--- START ---

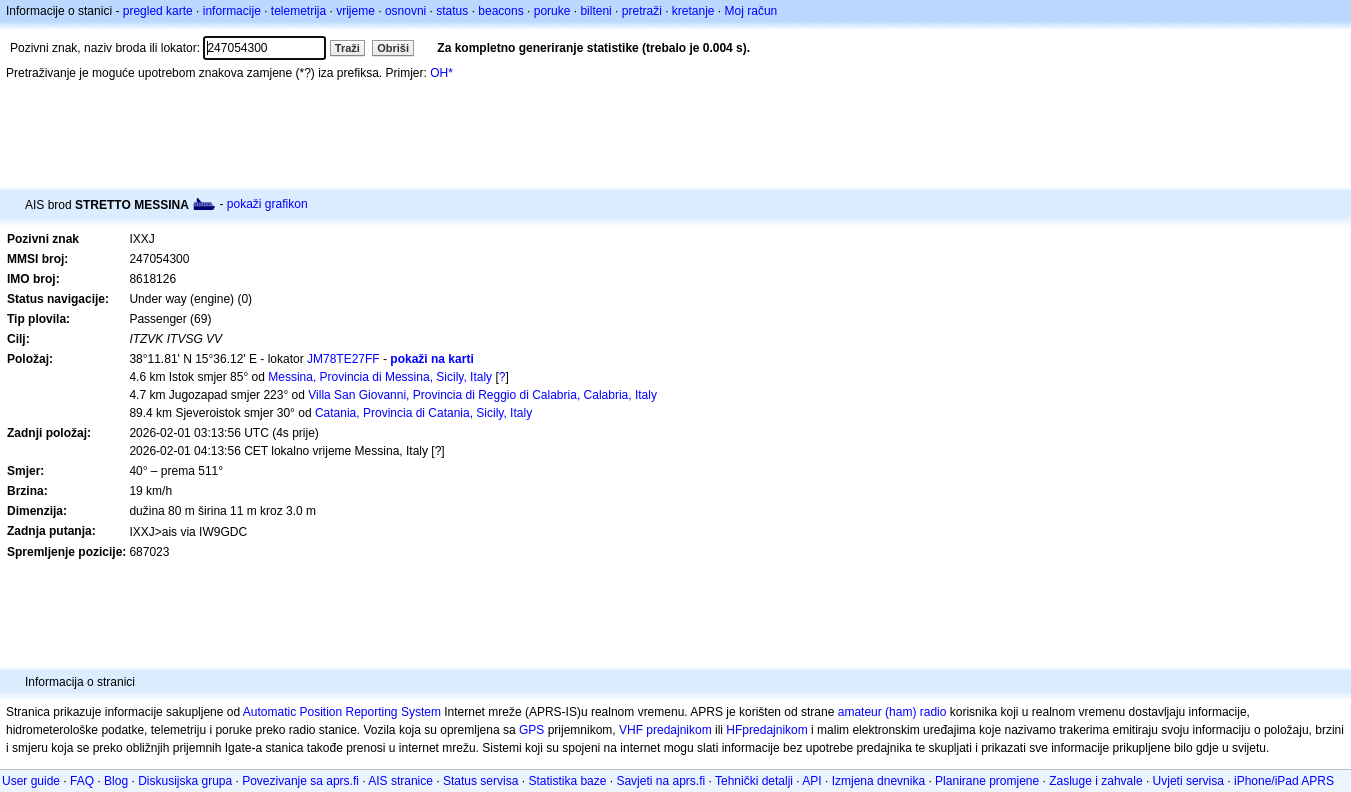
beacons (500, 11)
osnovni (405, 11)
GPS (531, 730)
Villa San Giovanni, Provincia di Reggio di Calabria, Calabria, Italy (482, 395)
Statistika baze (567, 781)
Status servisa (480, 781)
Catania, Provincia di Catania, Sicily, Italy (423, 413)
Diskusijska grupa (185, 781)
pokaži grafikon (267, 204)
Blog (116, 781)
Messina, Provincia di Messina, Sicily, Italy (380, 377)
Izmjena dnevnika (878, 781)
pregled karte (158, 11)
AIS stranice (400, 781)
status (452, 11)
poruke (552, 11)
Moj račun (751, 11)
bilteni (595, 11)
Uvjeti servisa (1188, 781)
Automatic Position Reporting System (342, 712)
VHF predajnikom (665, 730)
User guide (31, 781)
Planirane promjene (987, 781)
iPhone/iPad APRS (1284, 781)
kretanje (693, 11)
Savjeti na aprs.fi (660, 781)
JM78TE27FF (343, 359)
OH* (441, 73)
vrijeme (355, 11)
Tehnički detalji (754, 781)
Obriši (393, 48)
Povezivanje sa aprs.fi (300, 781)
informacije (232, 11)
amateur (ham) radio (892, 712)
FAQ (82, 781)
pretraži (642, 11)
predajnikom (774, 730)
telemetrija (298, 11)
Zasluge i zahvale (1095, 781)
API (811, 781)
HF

--- END ---

WRITTEN INSTRUCTION - Rewrite the part of the rows that opens with the line containing "JM78TE27FF (343, 359)" and closes with the last row, swapping "Obriši" for "Izbriši" and leaving everything else unchanged.

REPLY -
JM78TE27FF (343, 359)
OH* (441, 73)
vrijeme (355, 11)
Tehnički detalji (754, 781)
Izbriši (393, 48)
Povezivanje sa aprs.fi (300, 781)
informacije (232, 11)
amateur (ham) radio (892, 712)
FAQ (82, 781)
pretraži (642, 11)
predajnikom (774, 730)
telemetrija (298, 11)
Zasluge i zahvale (1095, 781)
API (811, 781)
HF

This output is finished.